Warning: Heartbleed bug is back and it's in reverse

Users of Android phones running a particular version of the Jelly Bean operating system should take extra care with free Wi-Fi hotspots and unfamiliar websites as they are vulnerable to a new variant of the "Heartbleed" bug, IT experts warn.

The Android 4.1.1 system is susceptible to the "Reverse Heartbleed" virus - a variation of the bug that has alarmed authorities worldwide and last week helped hackers to steal social insurance numbers from the Canada Revenue Agency.
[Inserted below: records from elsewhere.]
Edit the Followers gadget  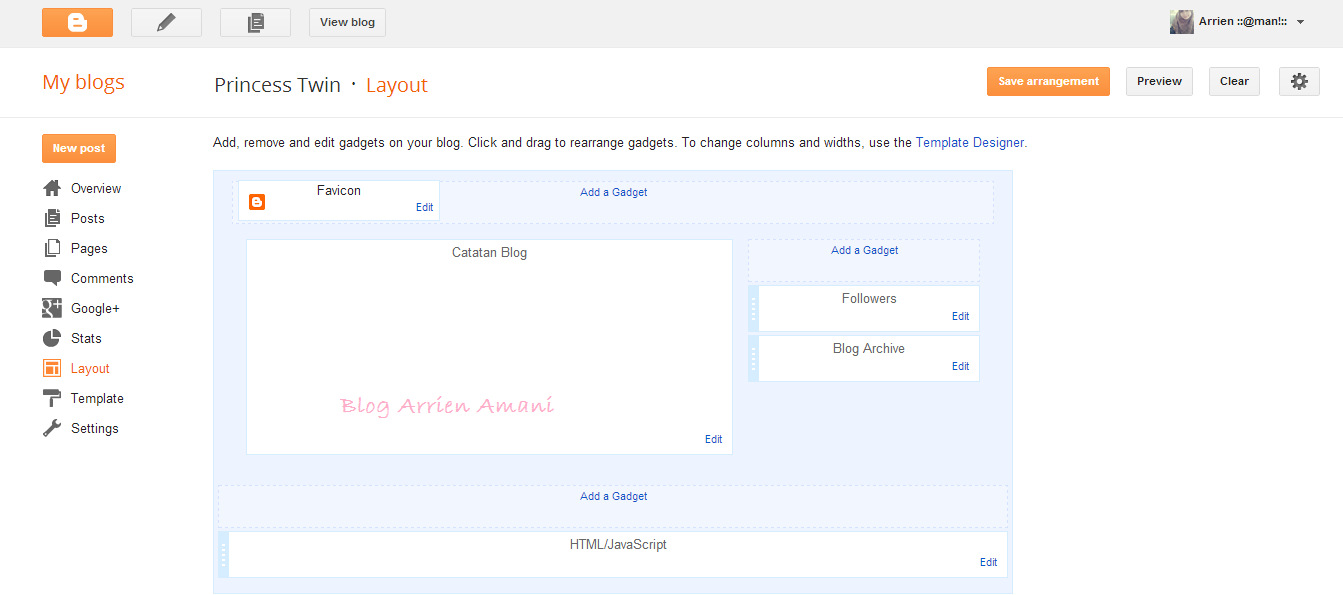(x=960, y=316)
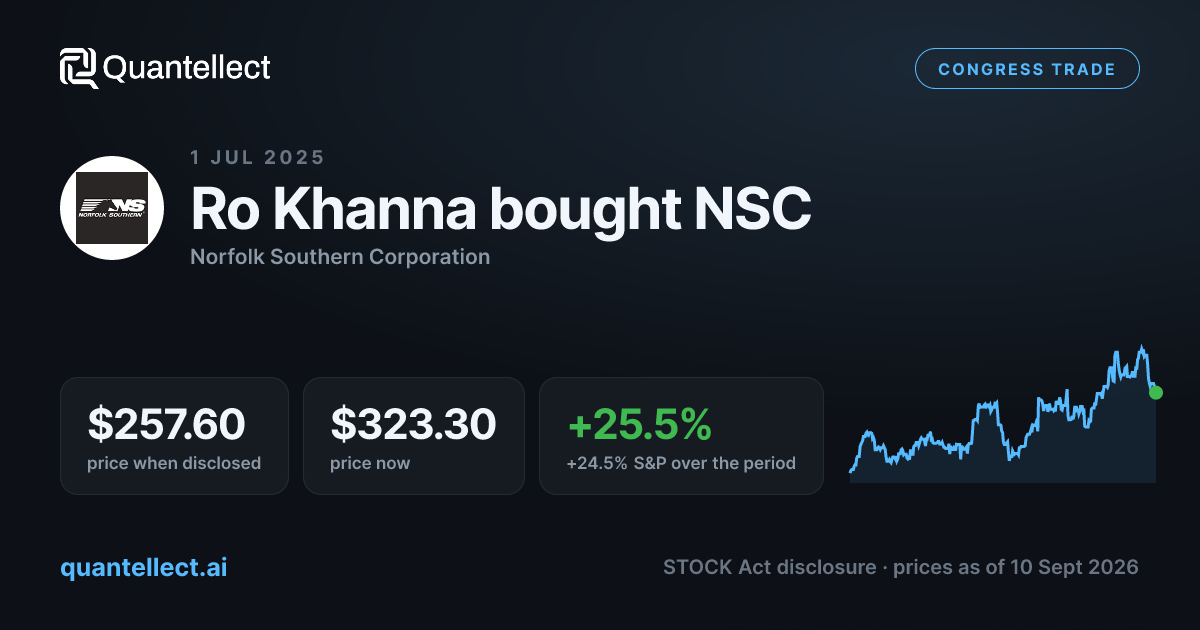
Task: Click the Ro Khanna bought NSC headline
Action: pos(501,208)
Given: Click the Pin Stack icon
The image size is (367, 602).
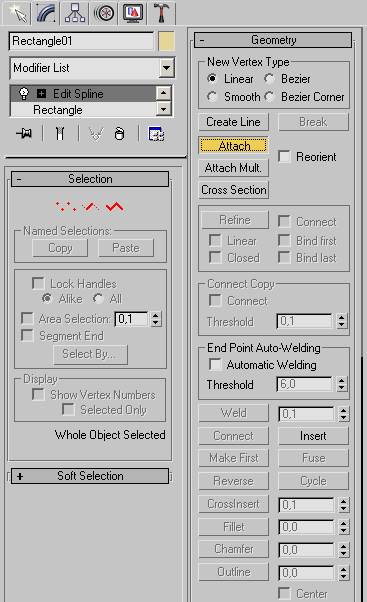Looking at the screenshot, I should pyautogui.click(x=24, y=134).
With the original Heartbleed, hackers use a flaw in the encryption tool Open SSL to attack computer servers and gain access to users' communication records, login usernames and passwords.
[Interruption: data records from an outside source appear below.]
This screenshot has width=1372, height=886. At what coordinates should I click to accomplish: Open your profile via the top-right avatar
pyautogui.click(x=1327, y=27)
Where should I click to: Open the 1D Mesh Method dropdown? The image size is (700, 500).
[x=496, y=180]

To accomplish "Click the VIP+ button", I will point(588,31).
"As for Reverse Heartbleed, it is not a hacker who attacks a server, but a server that attacks users," said Hong Kong Computer Emergency Response Team's senior consultant Leung Siu-cheong.

Users of Android 4.1.1 who connected to a bad server, website or android application were putting themselves at risk of being hacked, he said.

"A bad server could be disguised as a free Wi-fi hotspot," he added.

Gabriel Leung Shing-koon, general manager of EMC Hong Kong and Macau, said users could get around the Reverse Heartbleed bug by upgrading their operating system.